== OBJECTIVE ==
Arrange the rows as a numbered list, omitting blank lines, covering only those between the line containing "Screen dimensions: 652x420" and the line containing "click(32, 232)", inclusive.

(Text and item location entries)
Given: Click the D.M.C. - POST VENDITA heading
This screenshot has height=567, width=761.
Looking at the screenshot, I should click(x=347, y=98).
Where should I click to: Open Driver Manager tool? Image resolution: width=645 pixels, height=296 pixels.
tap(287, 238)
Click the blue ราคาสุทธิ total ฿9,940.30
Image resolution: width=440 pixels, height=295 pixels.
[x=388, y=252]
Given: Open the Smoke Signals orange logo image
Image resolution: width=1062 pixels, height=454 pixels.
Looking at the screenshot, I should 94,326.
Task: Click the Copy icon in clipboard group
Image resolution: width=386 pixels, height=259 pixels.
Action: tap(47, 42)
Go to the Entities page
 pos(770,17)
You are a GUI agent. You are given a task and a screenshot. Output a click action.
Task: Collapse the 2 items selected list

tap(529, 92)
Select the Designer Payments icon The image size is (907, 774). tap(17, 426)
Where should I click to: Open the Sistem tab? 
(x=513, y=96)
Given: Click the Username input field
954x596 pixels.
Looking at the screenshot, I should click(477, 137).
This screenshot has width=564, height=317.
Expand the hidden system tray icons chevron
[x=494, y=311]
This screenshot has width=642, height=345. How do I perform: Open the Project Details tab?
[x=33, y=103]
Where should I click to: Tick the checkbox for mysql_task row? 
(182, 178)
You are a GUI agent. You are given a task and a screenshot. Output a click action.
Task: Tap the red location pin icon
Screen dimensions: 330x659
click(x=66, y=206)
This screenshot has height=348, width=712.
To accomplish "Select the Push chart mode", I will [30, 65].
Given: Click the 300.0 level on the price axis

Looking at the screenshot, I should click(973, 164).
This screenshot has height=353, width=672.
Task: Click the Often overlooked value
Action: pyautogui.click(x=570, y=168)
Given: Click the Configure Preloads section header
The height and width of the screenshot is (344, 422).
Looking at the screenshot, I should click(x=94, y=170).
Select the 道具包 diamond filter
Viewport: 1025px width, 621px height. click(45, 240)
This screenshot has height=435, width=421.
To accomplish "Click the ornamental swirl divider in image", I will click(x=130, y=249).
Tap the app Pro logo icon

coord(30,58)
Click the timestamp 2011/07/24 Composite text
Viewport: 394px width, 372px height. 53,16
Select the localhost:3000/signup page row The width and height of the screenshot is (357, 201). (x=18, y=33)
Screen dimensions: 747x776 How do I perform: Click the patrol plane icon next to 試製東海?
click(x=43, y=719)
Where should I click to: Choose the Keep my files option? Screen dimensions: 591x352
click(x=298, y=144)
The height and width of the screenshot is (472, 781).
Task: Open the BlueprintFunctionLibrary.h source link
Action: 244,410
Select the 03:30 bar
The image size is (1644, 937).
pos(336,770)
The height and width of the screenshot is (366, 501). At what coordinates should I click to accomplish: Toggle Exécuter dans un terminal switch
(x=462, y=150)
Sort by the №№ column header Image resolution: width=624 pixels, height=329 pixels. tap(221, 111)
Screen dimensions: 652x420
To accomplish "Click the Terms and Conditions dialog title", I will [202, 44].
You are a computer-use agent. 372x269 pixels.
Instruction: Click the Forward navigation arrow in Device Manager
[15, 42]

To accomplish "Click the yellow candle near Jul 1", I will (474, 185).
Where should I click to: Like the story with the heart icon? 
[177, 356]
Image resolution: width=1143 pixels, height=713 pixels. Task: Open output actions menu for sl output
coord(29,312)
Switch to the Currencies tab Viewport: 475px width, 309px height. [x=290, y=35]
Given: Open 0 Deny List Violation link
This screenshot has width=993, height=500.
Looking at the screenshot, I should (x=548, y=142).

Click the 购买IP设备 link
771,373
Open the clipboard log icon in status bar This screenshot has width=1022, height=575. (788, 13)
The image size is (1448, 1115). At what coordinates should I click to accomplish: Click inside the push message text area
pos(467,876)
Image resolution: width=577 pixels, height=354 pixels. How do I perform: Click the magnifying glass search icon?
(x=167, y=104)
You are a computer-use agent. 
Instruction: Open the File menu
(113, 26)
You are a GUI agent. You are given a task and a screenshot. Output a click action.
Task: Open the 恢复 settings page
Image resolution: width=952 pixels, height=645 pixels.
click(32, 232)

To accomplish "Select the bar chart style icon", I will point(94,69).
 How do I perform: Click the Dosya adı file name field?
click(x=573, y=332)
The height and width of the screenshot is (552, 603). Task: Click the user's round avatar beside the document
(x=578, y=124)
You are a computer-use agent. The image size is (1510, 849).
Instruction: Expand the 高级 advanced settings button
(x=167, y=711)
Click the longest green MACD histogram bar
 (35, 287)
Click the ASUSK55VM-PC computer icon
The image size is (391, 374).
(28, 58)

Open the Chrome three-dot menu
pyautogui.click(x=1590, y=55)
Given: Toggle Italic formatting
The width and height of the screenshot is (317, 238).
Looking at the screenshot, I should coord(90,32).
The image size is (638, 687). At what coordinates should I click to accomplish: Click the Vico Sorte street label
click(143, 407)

== PROBLEM SOLUTION ==
1. Screen dimensions: 652x420
2. To accomplish "Click the Terms and Conditions dialog title", I will [202, 44].
3. You are a computer-use agent. 372x269 pixels.
4. Instruction: Click the Forward navigation arrow in Device Manager
5. [15, 42]
6. To accomplish "Click the yellow candle near Jul 1", I will (474, 185).
7. Where should I click to: Like the story with the heart icon? 
8. [177, 356]
9. Image resolution: width=1143 pixels, height=713 pixels. Task: Open output actions menu for sl output
10. coord(29,312)
11. Switch to the Currencies tab Viewport: 475px width, 309px height. [x=290, y=35]
12. Given: Open 0 Deny List Violation link
13. This screenshot has width=993, height=500.
14. Looking at the screenshot, I should (x=548, y=142).
15. Click the 购买IP设备 link
16. 771,373
17. Open the clipboard log icon in status bar This screenshot has width=1022, height=575. (788, 13)
18. The image size is (1448, 1115). At what coordinates should I click to accomplish: Click inside the push message text area
19. pos(467,876)
20. Image resolution: width=577 pixels, height=354 pixels. How do I perform: Click the magnifying glass search icon?
21. (x=167, y=104)
22. You are a computer-use agent. 
23. Instruction: Open the File menu
24. (113, 26)
25. You are a GUI agent. You are given a task and a screenshot. Output a click action.
26. Task: Open the 恢复 settings page
27. Image resolution: width=952 pixels, height=645 pixels.
28. click(32, 232)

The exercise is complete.